The saying goes: ‘if there’s any doubt, there’s no doubt’. But sometimes we learn this the hard way | Words: James Anderson

Afternoon at the Airfield

My story takes place back in 2011 when I was a newly qualified FAA PPL holder, back in England and flying little Cessna 150s and PA-28s. I had around sixty hours total time then.

It was a nice sunny day and the weather looked great for some flying, so I popped along to the local flying club to see if an aeroplane was free. Being early morning and a weekday there was, the bonus being that the lady on the desk said it would be half-price if I could fly a chap to pick up a PA-28 from maintenance.

Well I’m never going to turn down half-price flying! I’m told that the good old trusty C150 is available and that it’s only a half-hour’s flying to our destination.
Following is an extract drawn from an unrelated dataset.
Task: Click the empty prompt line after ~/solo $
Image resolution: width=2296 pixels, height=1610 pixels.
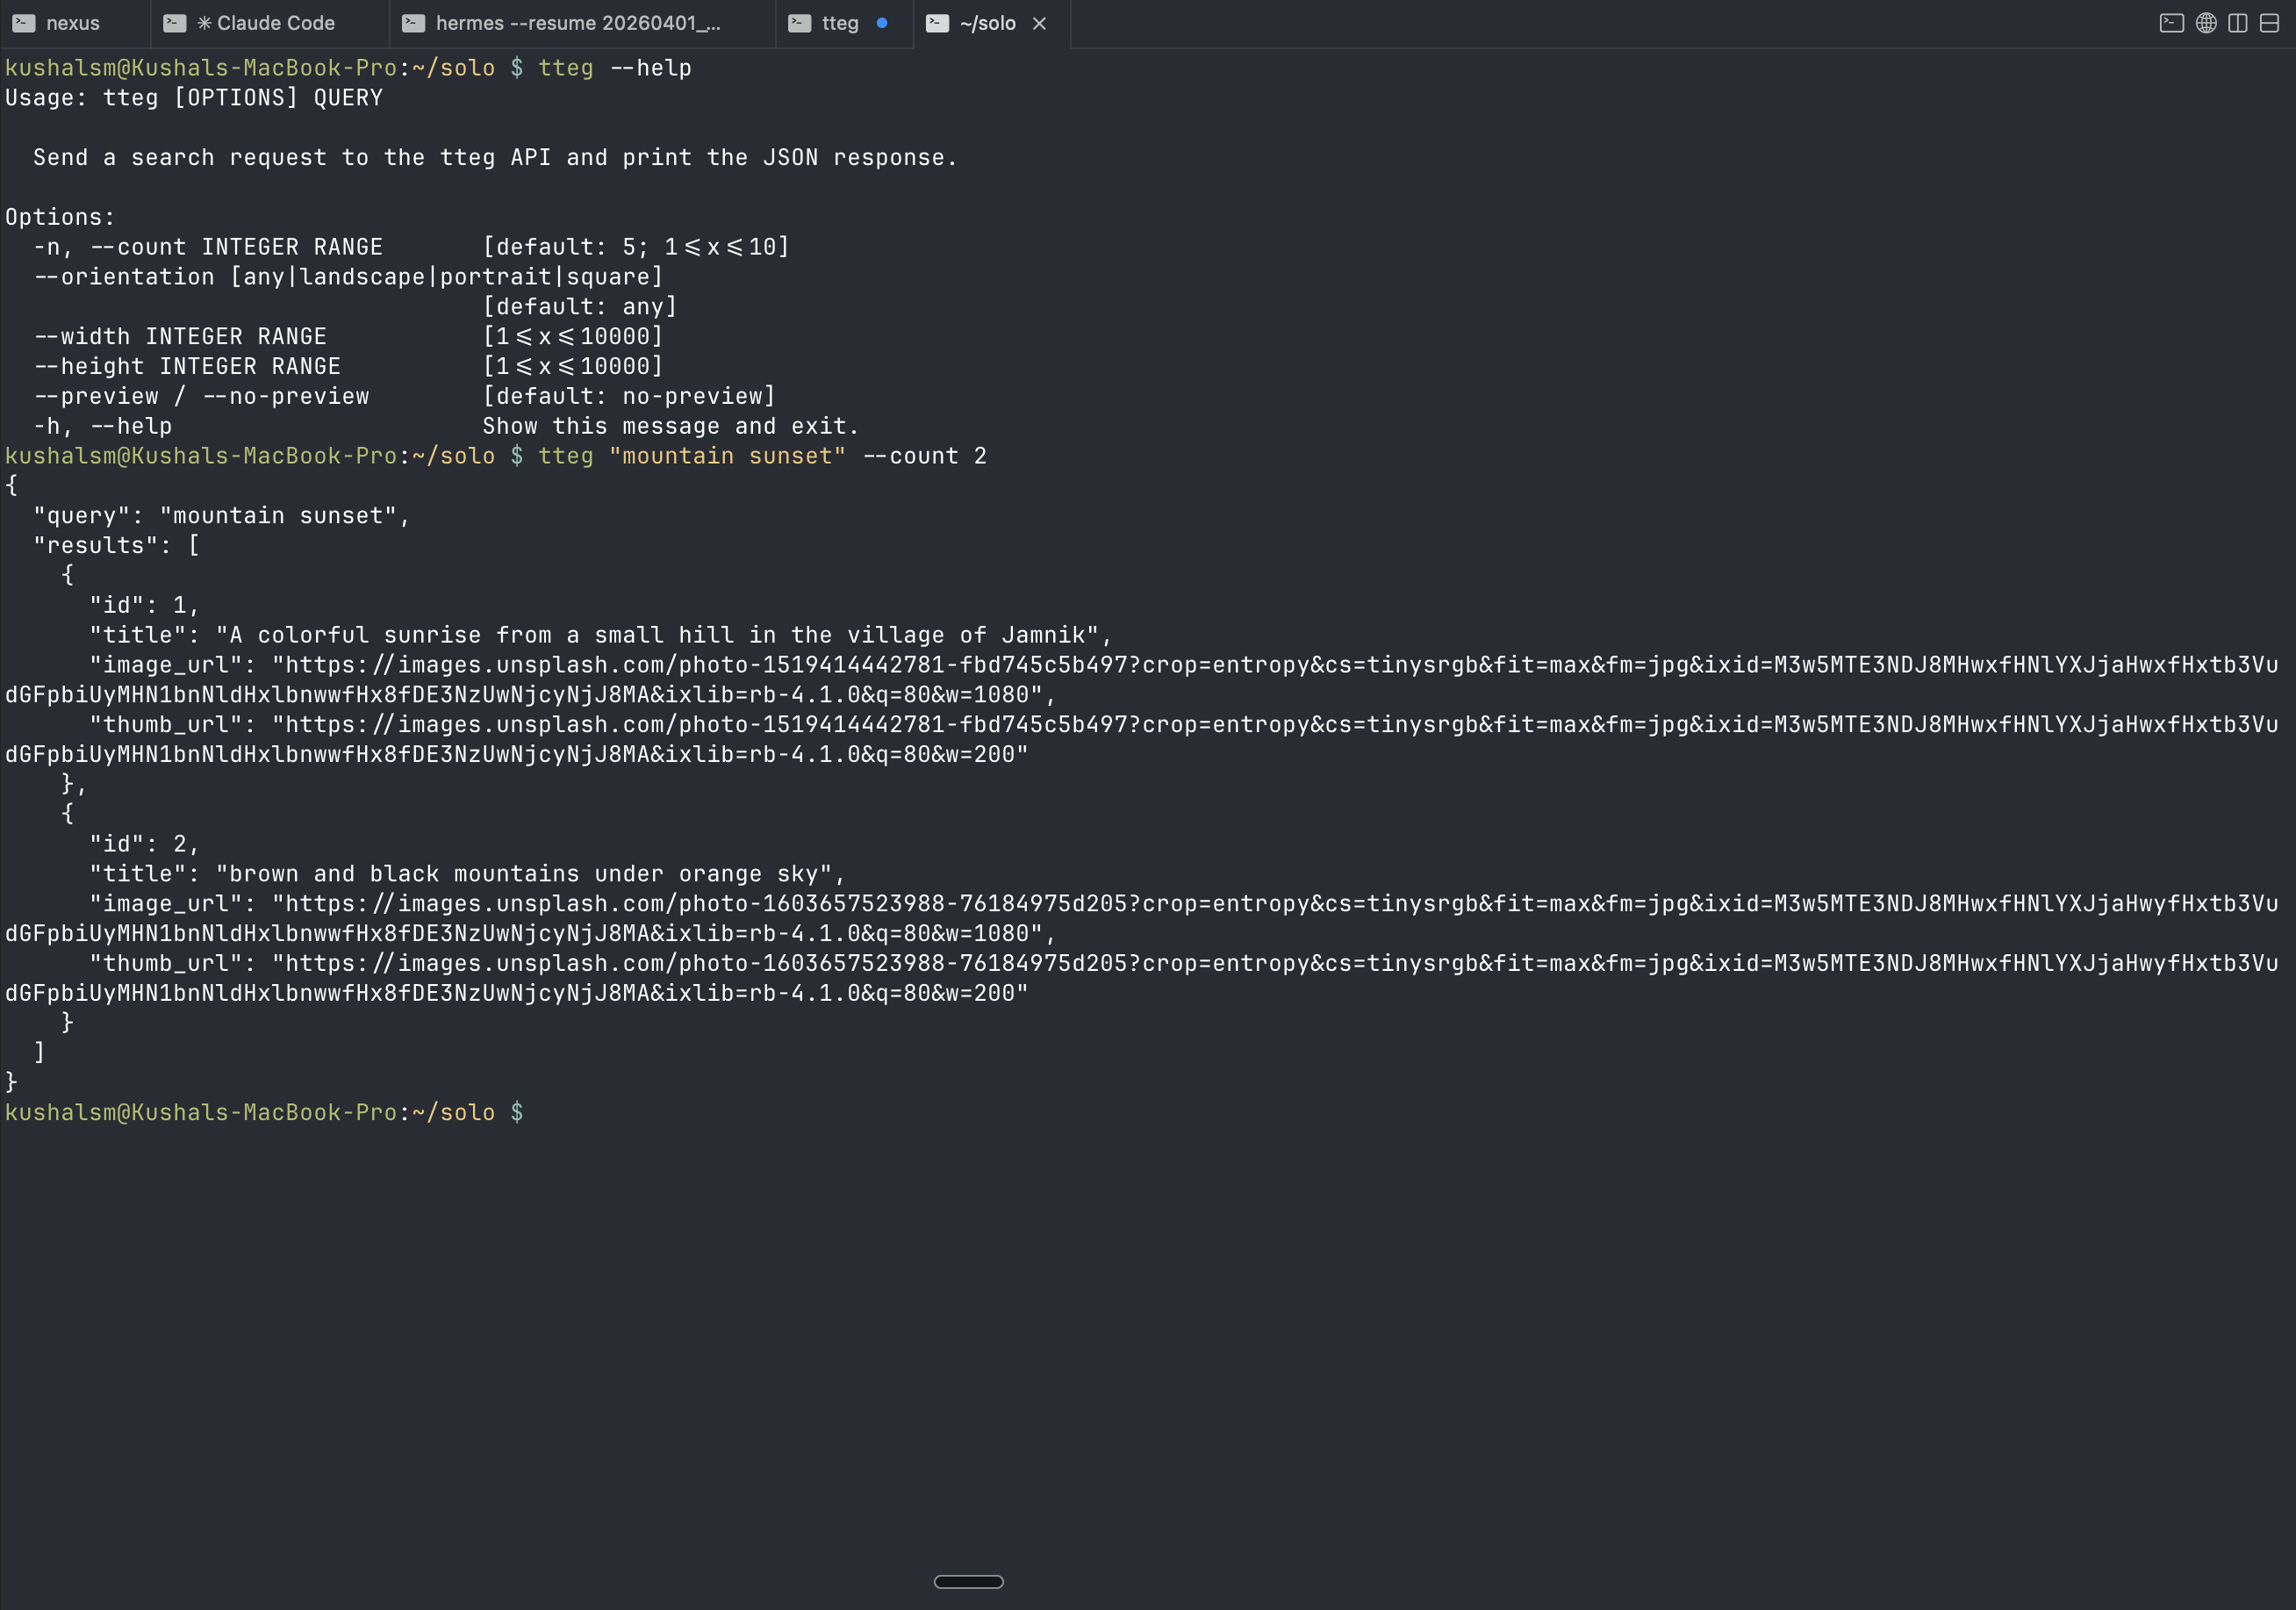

Right. I nip outside and pre-flight the aeroplane. Everything looks good. So now it’s back indoors to plan the route. All sorted. Time to meet the chap I’m taking with me. A very pleasant fellow, older than me (I was 29 at the time). He was an NPPL holder with more hours than me.

Vliegles Timo

Great, I thought, I may learn a trick or two. We jump in and run through all the usual checks. I taxi over to the run-up area and things begin to look somewhat out of sorts.

During the mag check, the left one does not appear to be doing much at all ? strange. I had this in the States once too. Apparently the plugs can get fouled when taxying on full rich mixture, which the club instructed us to do.

So I lean the mixture out a bit and apply power, wait for a couple of minutes to get it nice and hot, and then try again. Still nothing. I give it one more time for luck. Again nothing.

Wonderful! Good weather and a dead aeroplane. Even though we were getting full static rpm I’m not about to fly it, as I’m not happy and I’m newly-qualified to boot, so don’t want to take any risks. (And I know who’s going to get the blame.) I taxi back to the ramp and go inside to tell them it’s U/S and needs to be looked at.


No problem, is the answer. The other 150 is available as the chap has just cancelled.

OK. We get ready to jump into this other one and try again. But during the pre-flight checks water is found in the fuel. Brilliant. Now is the time I am thinking perhaps I should be heading home. But no; we drain the fuel until it’s clear of water and even have the airport check its fuel supply.

All is good. I carry out an extended run-up check to ensure all is now well. Yes it is and we were both happy so away we go. A great little half-hour flight and we arrive at the airport to collect the PA-28, taxi in and shut down.

A couple of minutes later, the chap is back at the 150 telling me they have not signed the PA-28 off yet, so can I take him home? Yes, sure. No problem.

"Un voyage en avion : quelques heures d'ennui coupées de quelques minutes de trouille intense. " Al Boliska

I start up and taxi out to the runway. Now it goes bad again. Sitting on the end of the runway, with the run-ups complete, we see a group of large seagulls refusing to move. OK. What do we do here?

The chap I’m flying with suggests that we taxi slowly towards them to scare them. Great idea and off we go. They soon run when they realise they might become dinner. So back to the start of the runway, which is now clear, and redo the run-ups.

All is well. Full power applied, we trundle down the runway ? this being the correct term for a Cessna 150.

The plane feels sluggish but I put this down to the long grass on the runway. Slowly but surely we get airborne. Great. A nice little flight home and all of it half-price. But no; just as I get to about 400 feet the engine drops to idle!


A few profanities later and the checklist automatically kicks in: fuel on; full rich; mags on; master on; carb heat hot. All done and the throttle is still pinned to the firewall… and nothing! This is going really well for a half-price flight.

Establish glide speed fast and find the first available field to land in. At this height it just so happens to be at about the ten o’clock position from where we are. So a quick dog-leg, kill the engine and electrics, and pray.

All goes quiet and we are stationary in less than 100 feet, the right way up and with no injuries. A quick exit to make sure and we are alive. No damage to the aeroplane or to ourselves. I’m feeling great that I got it down so swiftly and without any problems.

A few days pass and then I get the phone call from the club. It was carb icing, they say to me. No way was it carb icing! That was checked numerous times. But now it’s going around and around in my head.

Did I check it? Of course I did. Stop being silly. Time ticks by and I keep being told it’s carb icing.

A couple of months later, the aircraft is sat back on the ramp all ready to go. Great, I say, but you can think twice if you think I am going to fly that again!

And, with that, I elect to fly another aeroplane. However, eventually I get back into flying the old girl and now she climbs like an absolute rocket. Everyone I talk to is impressed with how well she climbs. Well, that’s strange ? especially for carb icing.

I hear nothing more of it until about a year later, when I am told the carburettor was changed. The only way they could keep it running was to constantly pump the primer…

So, anyway, what I learned is that once one thing goes wrong, go home and think about flying rather than doing it!